Gina Raimondo’s visit to China this week involves the commerce secretary walking a political tightrope so taut it might snap at any moment. She had to try to smooth over a tense U.S.-China relationship while at the same time not appearing in any way lenient on national security issues. But try as she might, she kept on giving off a certain unmistakable message: We’re just not that into you.
During the course of her visit, Secretary Raimondo, who is the fourth high-level official from the Biden administration to visit China this year, reiterated the importance that economic ties play in the relationship between the world’s two largest economies.
Raimondo sought to be unequivocal in her support for a continued relationship.
“I want to be clear that we do not seek to decouple or to hold China’s economy back,” Raimondo told Vice Premier He Lifeng. She added that she and her counterpart, Chinese Commerce Minister Wang Wentao, agreed to “talk informally and as frequently as would be helpful” to revive interaction on trade.
But there were several big catches.
First, Raimondo relayed a message from the business community: China is an increasingly unwelcoming place to do business.
“Increasingly I hear from businesses, ‘China is uninvestable because it’s become too risky,’” she said. “There are the traditional concerns that they’ve become accustomed to dealing with. And then there’s a whole new set of concerns, the sum total of which is making China feel too risky for them to invest.”
The new policies combined with China’s faltering economy have made foreign investors skittish about investing in the mainland. Over the weekend, the government passed a series of measures meant to rejuvenate its economy, only for foreign investors to sell off $1.1 billion in Chinese equities. In the past China had placed limits on selling securities when markets looked rough, another in a string of recent policies that likely made investors nervous about doing business in the world’s second largest economy.
Raimondo went into more detail in Beijing, underscoring how difficult recoupling, or preventing decoupling, could be.
Those pesky export controls
Despite what Raimondo said about decoupling or lack thereof, things have gotten significantly less close over the past several months.
In April, the Chinese government passed a new anti-espionage law that banned the transfer of any information related to the country’s national security and broadened the definition of spying. The U.S. accused China of keeping the law intentionally vague and expressed concerns that it might hurt American companies.
U.S. officials in turn also implemented a series of measures to address growing concerns over China’s potential threats to national security. For starters, the U.S. implemented a ban on sharing semiconductor technology with certain Chinese firms over fears that the technology might be used for military and surveillance purposes. The U.S. says the decision was made in the interest of national security, not to harm China economically.

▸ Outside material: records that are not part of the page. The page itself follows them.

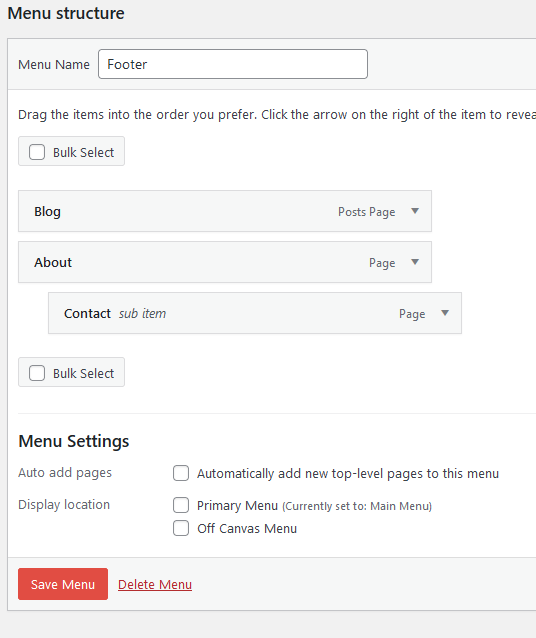This screenshot has width=536, height=638.
Task: Expand the About menu item arrow
Action: pos(415,262)
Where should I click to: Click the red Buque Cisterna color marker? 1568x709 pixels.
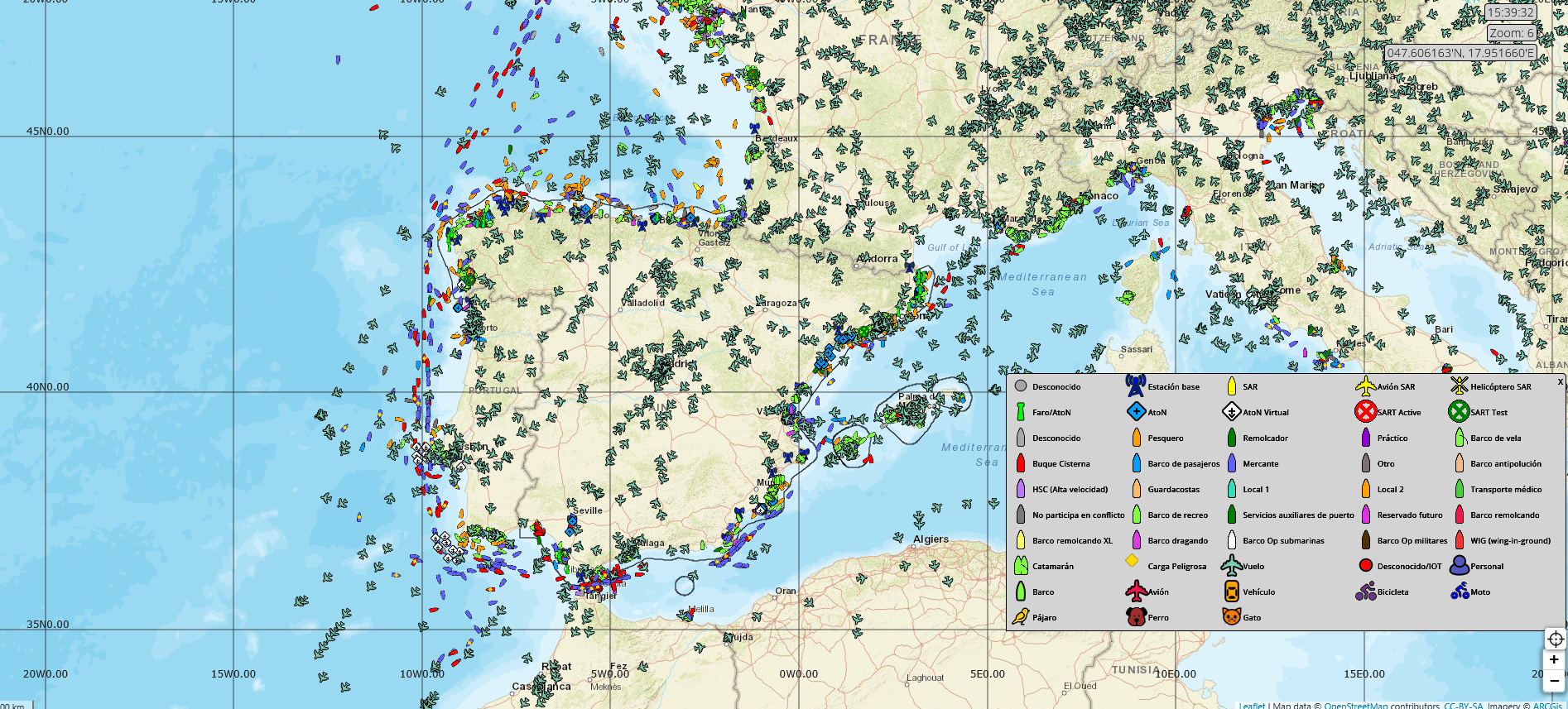pyautogui.click(x=1021, y=463)
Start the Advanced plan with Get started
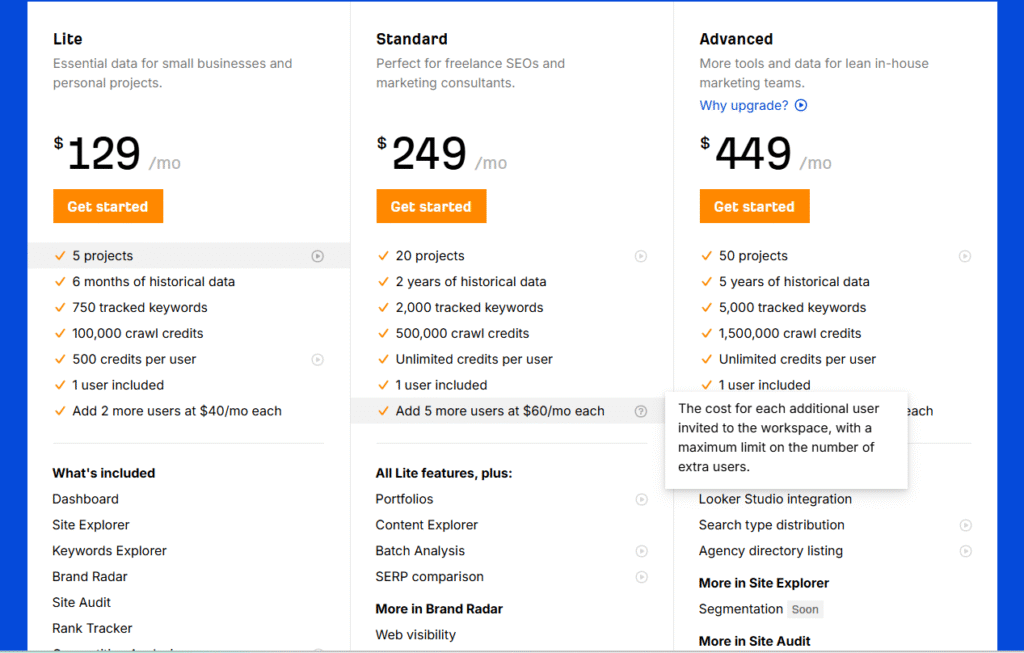 click(x=754, y=207)
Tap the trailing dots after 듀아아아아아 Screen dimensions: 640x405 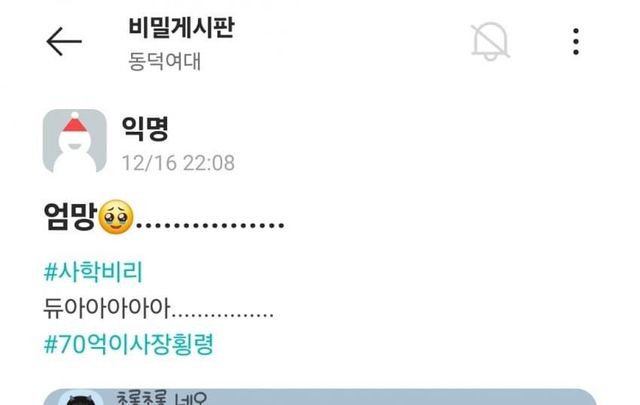[223, 315]
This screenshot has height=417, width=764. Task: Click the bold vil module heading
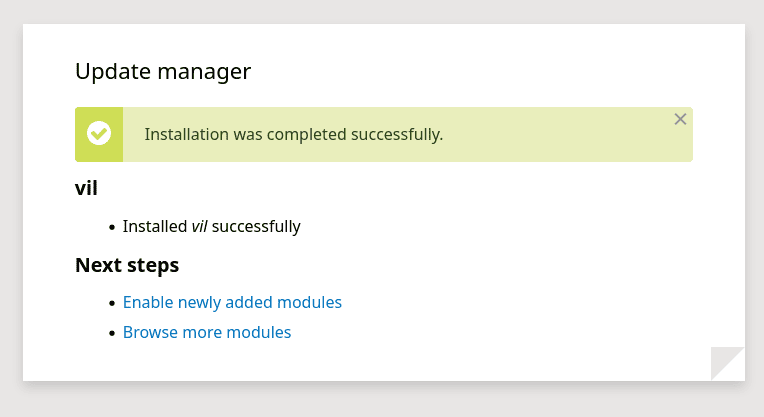click(86, 188)
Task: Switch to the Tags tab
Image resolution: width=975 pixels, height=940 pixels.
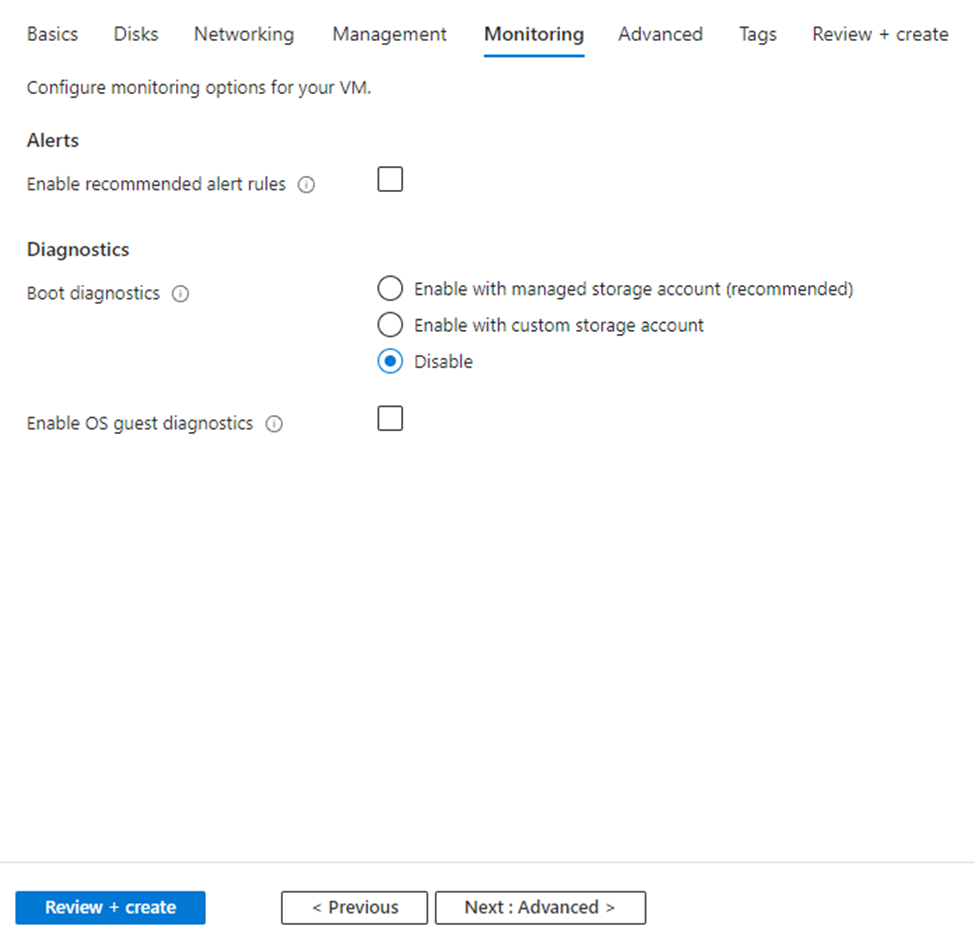Action: [757, 34]
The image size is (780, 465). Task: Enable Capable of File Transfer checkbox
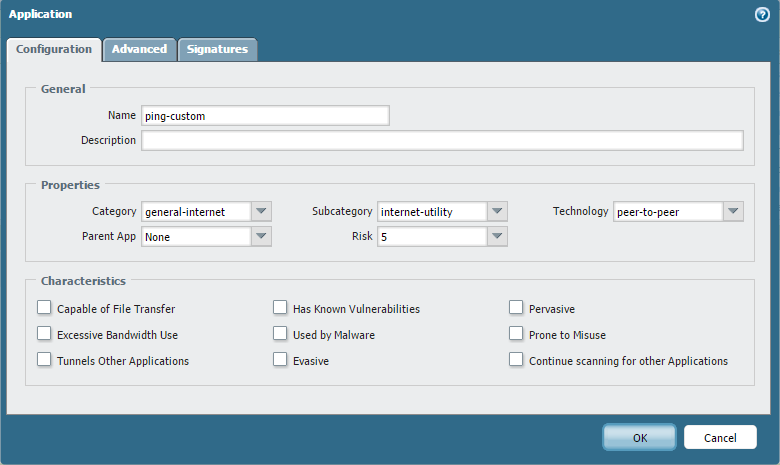click(x=44, y=308)
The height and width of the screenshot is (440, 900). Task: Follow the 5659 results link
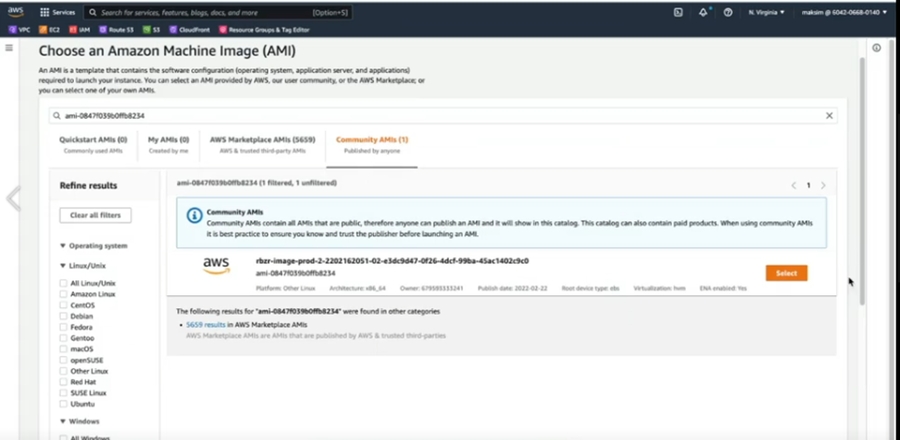201,325
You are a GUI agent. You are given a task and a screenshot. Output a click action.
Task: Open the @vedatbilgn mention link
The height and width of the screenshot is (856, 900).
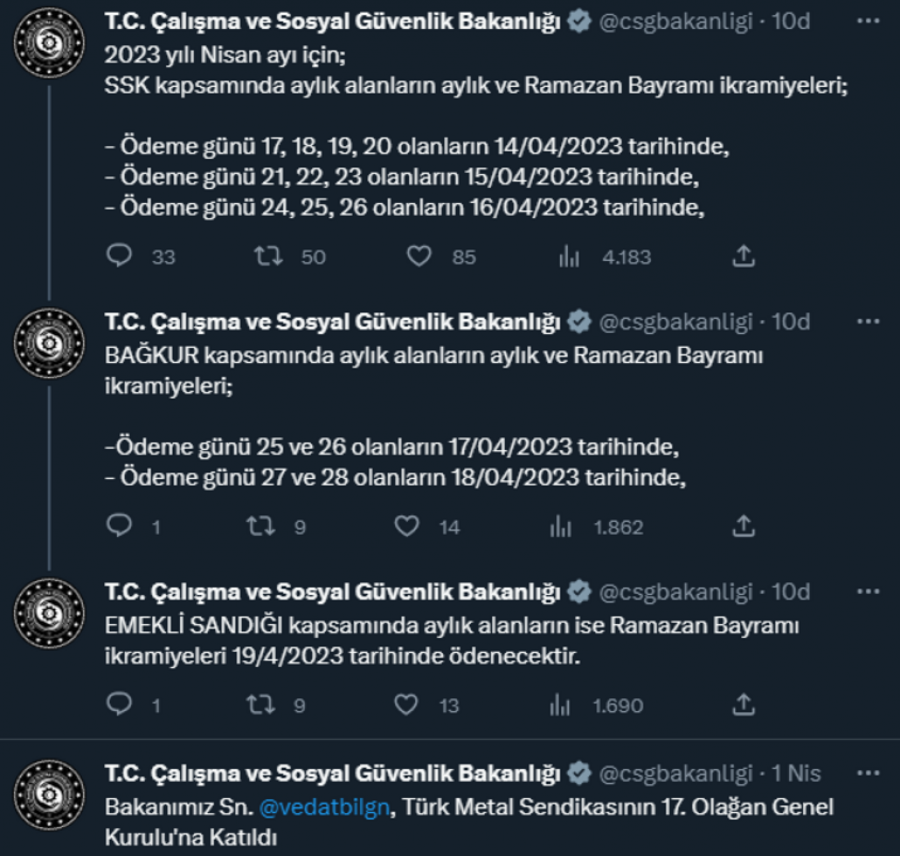[x=326, y=807]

Raimondo adamantly reinforced this point. “The United States is committed to being transparent about our export enforcement control strategy,” she said. “I want to be clear. We are not compromising or negotiating in matters of national security—period.”
China retaliated against U.S. export controls by ordering certain Chinese companies to stop using memory chips from Micron Technology. At the time, Raimondo called the move “economic coercion,” some of the bluntest language she had used to decry China’s alleged habit of using its economy to further its political aims. On this trip, Raimondo criticized what she considered arbitrary enforcement of Chinese policies against U.S. companies like Micron. “Our export controls are clear and transparent,” she said. “There’s been no rationale given around what’s happened to Micron. There’s been limited due process, and that’s why I brought it up.”
The U.S. has also placed restrictions on exports from Nvidia, the leading chip manufacturer in the world. Nvidia’s business has soared in tandem with the recent A.I. boom.
Lately, America has also laid the groundwork to wean itself off a reliance on Chinese manufacturing for another hot-button industry: electric vehicles. The U.S. is eager for electric-car makers to move their supply chains away from China, according to Reuters. A law banning the importation of products manufactured in the Xinjiang province—where there have been reports that members of the region’s Uyghur minority have been sent to forced labor camps—now encompasses electric vehicle batteries.
These sorts of moves have all been part of the U.S. government’s efforts to steer investments away from China. All while reinforcing the idea that a mutually beneficial economic relationship will be the first step in easing other tensions between the two countries.
“The plan and the hope is that the commercial relationship, done right, can stabilize the political relationship,” Raimondo said.
Chinese Premier Li Qiang, the country’s second-highest-ranking official, echoed the sentiment, calling the trade between the two countries the “anchor of stability.”